■ **Records for processing**:
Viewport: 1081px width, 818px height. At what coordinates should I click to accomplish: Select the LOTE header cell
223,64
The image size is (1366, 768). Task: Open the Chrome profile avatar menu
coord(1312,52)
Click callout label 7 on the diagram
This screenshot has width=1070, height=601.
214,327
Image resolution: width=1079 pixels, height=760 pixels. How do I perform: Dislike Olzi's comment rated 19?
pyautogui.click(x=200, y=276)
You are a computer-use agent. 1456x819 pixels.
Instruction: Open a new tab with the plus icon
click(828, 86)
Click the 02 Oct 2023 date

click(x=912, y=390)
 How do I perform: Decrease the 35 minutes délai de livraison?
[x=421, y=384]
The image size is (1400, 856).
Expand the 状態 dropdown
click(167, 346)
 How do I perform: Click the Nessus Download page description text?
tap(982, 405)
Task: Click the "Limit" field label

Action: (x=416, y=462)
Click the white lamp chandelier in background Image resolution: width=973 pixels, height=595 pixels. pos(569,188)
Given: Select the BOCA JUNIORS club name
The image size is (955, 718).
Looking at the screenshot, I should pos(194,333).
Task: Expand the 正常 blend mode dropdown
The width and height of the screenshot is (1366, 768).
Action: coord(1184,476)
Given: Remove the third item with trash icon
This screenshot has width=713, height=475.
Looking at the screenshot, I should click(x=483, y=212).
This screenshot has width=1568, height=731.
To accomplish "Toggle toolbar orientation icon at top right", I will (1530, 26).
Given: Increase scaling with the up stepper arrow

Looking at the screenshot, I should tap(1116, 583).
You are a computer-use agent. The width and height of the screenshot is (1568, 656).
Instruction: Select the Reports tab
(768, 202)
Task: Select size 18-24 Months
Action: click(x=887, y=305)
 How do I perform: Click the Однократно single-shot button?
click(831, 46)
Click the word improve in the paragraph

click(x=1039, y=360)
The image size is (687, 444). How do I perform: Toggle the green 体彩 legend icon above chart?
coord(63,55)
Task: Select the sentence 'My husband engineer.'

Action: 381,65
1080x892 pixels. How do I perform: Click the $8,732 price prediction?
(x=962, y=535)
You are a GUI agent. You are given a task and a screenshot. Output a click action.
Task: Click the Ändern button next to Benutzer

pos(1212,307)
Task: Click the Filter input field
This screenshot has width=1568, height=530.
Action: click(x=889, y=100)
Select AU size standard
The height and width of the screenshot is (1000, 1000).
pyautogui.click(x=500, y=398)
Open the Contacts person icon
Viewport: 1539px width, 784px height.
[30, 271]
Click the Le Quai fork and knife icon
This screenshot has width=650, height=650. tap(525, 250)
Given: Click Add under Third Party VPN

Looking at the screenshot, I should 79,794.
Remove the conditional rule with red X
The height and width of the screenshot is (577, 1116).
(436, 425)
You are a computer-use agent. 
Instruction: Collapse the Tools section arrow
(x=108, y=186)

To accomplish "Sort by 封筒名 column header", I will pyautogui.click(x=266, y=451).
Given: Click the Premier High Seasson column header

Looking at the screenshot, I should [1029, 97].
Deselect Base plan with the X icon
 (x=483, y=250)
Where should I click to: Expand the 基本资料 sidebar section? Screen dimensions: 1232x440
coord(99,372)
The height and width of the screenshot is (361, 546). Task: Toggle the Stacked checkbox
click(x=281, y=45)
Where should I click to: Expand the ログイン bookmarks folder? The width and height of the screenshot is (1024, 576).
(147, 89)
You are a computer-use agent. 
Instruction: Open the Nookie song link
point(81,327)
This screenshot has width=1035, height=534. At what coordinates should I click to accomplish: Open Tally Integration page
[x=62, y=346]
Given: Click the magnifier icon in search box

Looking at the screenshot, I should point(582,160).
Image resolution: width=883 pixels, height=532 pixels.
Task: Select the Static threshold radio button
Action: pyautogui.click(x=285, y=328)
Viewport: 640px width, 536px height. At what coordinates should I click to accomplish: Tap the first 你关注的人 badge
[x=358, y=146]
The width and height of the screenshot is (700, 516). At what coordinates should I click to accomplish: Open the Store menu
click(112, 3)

■ **Problem requirements**: Filter the records above for the string "agent" and copy each matching line.

■ **Written response**:
You are a computer-use agent. 1456x819 pixels.
You are a computer-use agent. The width and height of the screenshot is (1568, 656).
You are a GUI agent. You are given a task and a screenshot. Output a click action.
You are a computer-use agent. 
You are a computer-use agent. 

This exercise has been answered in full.